« J’espère que ce sera la dernière année d’efforts »


Les deux dernières années passées à se serrer la ceinture commenceraient-elles à porter leurs fruits ?  C’est en tout cas ce qu’a sous-entendu le maire de Villeneuve-sur-Lot, Patrick Cassany, lors du dernier conseil municipal tenu ce jeudi soir et largement consacré au débat d’orientations budgétaires (DOB) sur la période 2017-2020. Le premier édile de la bastide a ainsi expliqué qu’après la cure d’austérité imposée sur les derniers exercices, la Ville devrait retrouver un taux d’épargne brute au-dessus des 10% et descendre sa capacité de désendettement sous les dix ans dès l’année prochaine. En d’autres termes, les investissements restreints jusque-là vont repartir à la hausse dès 2018 sans pour autant augmenter la fiscalité des ménages. Cette promesse, déjà votée lors du dernier budget, devrait être reconduite jusqu’à la fin du mandat. « J’espère que c’est la dernière année de gros efforts, même si je préfèrerais en être sûr », a indiqué Patrick Cassany.

Des finances maîtrisées

La baisse de la dotation globale de fonctionnement (DGF) attribuée par l’Etat moins saignante que prévue (287 000 euros contre 600 000 euros initialement estimés) va dans ce sens.
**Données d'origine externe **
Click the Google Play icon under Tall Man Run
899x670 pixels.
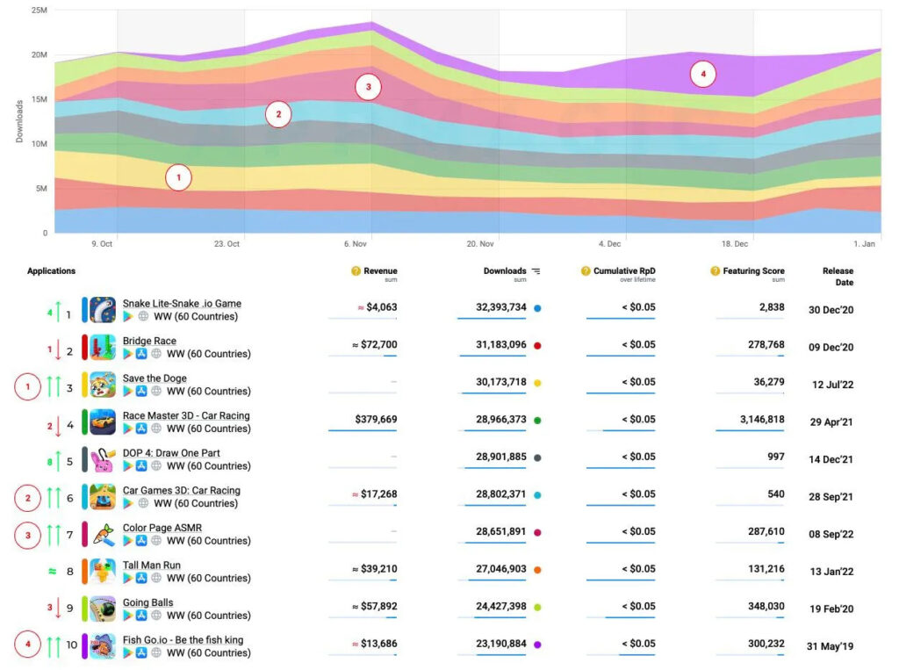[128, 579]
Les élus ont donc simulé une stabilité de la DGF. Mais l’issue du scrutin présidentiel pourrait bien mettre à mal ce modèle. Le maire villeneuvois s’est ainsi montré méfiant vis-à-vis du candidat Les Républicains François Fillon et ses « 20 milliards d’euros d’économies annoncés ». Quelque soit le scénario, la municipalité compte cependant maîtriser ses finances. « Nous allons contenir la masse salariale avec le non-remplacement d’un départ en retraite sur deux, soit 38 postes d’ici 2020 », a précisé Patrick Cassany. Les dépenses de fonctionnement des services seront également diminués de 10% sur les deux prochaines années avant de se stabiliser.

Dimitri Laleuf

 

Commerce // Un nouveau levier avant le PLUi

Le maire de Villeneuve Patrick Cassany a également abordé d’autres points économiques centraux dont le cas du Plan local d’urbanisme intercommunal (PLUi) en cours de définition. Les membres du bureau de la CAGV se sont mis en majorité d’accord pour délivrer des « sursis à statuer » pour réglementer l’implantation de commerces en périphérie en attendant le futur PLUi. Les enseignes faisant débat, comme Grand Frais, ou concurrence avec le centre-ville pourraient ainsi ne pas obtenir leur permis de construire malgré l’avancement de leur projet.